_EXERCISE_: Scan the entries below for the word "computer". Copy out every line in which it occurs.

[Records contained in a dataset]
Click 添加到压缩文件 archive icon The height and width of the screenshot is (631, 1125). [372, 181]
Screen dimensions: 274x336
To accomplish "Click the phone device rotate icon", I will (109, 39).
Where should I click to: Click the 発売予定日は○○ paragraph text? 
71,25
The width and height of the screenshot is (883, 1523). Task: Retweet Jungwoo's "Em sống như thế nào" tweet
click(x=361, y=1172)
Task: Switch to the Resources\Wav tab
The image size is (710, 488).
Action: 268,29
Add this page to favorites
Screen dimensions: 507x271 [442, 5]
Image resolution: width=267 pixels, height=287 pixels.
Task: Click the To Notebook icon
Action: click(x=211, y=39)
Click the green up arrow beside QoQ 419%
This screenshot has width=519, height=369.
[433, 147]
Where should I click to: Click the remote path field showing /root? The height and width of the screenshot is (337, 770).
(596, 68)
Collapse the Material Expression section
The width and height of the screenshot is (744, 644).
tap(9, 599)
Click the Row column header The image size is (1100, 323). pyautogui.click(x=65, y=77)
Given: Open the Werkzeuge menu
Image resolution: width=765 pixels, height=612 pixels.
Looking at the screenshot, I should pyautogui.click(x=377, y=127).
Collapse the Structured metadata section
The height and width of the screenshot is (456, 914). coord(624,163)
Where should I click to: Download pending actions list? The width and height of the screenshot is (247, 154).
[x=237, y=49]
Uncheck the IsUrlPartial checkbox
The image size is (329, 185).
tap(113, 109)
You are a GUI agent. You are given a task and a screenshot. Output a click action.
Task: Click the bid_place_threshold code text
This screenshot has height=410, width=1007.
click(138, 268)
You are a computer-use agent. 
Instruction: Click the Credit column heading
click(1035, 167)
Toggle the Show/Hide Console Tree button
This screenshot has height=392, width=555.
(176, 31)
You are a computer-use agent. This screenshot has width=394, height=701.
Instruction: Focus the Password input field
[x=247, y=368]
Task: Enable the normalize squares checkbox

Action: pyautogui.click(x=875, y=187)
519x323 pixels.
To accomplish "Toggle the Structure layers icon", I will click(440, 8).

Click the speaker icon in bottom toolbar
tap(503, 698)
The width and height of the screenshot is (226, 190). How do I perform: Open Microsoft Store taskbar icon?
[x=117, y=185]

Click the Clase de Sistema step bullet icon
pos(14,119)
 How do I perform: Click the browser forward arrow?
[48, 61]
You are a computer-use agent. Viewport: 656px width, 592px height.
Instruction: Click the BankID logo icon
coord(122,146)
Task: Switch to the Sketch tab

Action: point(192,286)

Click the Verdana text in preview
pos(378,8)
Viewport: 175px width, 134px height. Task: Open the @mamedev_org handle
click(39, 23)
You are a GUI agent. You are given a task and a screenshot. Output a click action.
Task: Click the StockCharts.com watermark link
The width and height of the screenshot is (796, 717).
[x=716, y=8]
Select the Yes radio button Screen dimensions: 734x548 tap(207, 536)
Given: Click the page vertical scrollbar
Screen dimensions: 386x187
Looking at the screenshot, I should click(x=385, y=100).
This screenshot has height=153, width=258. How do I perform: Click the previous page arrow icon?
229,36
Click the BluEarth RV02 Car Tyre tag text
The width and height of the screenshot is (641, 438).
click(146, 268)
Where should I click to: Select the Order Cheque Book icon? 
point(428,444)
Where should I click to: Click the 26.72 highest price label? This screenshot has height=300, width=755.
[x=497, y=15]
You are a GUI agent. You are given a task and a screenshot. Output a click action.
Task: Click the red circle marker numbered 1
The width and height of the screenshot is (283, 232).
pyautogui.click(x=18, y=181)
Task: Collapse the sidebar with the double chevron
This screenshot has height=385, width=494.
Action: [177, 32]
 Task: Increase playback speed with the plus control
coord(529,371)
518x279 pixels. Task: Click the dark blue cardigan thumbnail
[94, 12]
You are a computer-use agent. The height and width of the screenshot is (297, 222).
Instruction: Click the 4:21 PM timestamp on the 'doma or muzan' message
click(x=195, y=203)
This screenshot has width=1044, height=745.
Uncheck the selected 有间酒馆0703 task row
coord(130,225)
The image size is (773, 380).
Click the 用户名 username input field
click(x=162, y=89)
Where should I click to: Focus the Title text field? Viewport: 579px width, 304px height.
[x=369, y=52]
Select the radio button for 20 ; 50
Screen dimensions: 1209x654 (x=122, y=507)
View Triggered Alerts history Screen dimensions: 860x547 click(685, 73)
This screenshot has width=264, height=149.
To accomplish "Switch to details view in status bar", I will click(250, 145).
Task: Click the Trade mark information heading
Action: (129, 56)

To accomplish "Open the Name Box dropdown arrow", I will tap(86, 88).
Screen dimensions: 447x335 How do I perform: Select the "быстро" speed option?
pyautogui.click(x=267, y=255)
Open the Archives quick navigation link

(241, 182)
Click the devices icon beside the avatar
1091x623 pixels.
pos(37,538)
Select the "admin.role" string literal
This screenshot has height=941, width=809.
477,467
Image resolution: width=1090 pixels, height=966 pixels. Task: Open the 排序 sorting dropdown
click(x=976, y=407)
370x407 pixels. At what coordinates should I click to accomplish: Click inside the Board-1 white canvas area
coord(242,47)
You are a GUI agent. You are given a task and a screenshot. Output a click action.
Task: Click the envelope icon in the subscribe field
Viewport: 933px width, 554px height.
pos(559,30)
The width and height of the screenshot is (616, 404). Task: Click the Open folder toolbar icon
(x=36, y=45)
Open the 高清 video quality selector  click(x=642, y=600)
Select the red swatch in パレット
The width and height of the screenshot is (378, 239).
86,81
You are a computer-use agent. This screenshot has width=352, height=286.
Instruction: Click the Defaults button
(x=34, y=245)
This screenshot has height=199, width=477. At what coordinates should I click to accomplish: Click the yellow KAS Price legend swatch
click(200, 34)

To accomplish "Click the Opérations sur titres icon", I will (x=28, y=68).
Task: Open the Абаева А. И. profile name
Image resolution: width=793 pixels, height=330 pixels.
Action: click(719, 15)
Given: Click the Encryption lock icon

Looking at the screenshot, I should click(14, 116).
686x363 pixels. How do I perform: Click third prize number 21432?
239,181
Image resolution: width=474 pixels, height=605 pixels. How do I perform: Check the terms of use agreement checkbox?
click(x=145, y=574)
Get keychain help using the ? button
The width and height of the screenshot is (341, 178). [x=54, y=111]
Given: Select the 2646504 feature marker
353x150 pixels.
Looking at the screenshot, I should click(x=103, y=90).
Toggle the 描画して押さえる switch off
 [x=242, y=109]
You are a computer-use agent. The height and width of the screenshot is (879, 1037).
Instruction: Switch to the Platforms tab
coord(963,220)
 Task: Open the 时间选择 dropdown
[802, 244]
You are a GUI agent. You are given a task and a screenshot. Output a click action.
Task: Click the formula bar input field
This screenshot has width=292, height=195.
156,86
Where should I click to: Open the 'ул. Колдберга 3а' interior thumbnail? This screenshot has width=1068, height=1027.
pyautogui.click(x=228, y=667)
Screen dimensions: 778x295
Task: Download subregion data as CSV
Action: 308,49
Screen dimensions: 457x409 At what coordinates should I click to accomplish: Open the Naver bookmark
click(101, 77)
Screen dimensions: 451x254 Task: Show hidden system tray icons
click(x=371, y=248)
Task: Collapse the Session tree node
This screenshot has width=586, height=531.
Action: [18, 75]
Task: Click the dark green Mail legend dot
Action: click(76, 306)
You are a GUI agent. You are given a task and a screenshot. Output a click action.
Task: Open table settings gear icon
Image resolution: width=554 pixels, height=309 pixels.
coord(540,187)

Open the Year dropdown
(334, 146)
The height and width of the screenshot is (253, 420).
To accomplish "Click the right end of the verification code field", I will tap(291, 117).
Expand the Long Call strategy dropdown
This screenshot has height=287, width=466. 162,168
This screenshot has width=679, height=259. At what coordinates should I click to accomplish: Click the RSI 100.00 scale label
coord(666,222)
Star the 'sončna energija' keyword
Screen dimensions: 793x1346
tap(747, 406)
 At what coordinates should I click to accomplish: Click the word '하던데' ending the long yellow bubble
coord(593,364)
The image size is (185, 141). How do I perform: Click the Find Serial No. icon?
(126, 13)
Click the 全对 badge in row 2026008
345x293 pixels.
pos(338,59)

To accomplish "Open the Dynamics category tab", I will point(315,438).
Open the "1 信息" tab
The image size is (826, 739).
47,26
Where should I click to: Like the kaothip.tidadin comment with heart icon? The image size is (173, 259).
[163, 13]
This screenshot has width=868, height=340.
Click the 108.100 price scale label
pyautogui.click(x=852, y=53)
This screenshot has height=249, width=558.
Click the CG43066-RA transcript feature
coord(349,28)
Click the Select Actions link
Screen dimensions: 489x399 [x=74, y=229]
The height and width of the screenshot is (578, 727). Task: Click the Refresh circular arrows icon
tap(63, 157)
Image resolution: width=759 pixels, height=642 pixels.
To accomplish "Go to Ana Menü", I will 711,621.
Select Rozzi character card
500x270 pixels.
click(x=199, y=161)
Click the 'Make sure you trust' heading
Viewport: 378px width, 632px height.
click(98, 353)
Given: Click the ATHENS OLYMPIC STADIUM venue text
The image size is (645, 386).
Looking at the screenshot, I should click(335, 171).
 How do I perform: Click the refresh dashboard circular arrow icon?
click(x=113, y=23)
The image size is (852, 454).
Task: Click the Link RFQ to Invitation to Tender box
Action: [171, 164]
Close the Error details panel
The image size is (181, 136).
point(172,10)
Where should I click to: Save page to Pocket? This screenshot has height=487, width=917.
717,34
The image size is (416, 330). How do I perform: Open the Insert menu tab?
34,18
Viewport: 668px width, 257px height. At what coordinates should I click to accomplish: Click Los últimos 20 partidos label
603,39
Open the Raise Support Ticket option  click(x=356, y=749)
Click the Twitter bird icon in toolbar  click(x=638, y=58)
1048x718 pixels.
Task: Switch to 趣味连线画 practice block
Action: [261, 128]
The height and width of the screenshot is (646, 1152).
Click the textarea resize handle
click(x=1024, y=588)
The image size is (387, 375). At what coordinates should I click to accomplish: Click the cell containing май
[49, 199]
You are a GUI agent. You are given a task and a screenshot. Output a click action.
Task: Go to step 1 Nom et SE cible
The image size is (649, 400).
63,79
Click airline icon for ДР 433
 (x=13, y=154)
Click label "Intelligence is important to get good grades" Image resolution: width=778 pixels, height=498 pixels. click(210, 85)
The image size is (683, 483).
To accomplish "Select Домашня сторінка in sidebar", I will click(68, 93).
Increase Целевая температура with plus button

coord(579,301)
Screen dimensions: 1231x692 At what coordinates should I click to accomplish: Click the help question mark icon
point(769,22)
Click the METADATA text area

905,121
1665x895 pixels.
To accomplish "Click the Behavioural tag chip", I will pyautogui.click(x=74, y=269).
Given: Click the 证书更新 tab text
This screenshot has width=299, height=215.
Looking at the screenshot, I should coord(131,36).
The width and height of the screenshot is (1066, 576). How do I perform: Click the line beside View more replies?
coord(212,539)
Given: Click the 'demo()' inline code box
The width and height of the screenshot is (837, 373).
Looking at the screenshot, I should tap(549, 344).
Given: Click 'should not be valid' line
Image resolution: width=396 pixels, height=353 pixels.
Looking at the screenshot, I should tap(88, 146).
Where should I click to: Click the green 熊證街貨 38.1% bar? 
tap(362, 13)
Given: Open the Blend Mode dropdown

_RESPONSE_:
You are a computer-use agent. 
You are a computer-use agent. This screenshot has width=394, height=701.
You are a computer-use agent. Viewport: 656px width, 592px height.
You are a computer-use agent. The height and width of the screenshot is (297, 222).
You are a computer-use agent. This screenshot has width=352, height=286.
You are a computer-use agent. The height and width of the screenshot is (879, 1037).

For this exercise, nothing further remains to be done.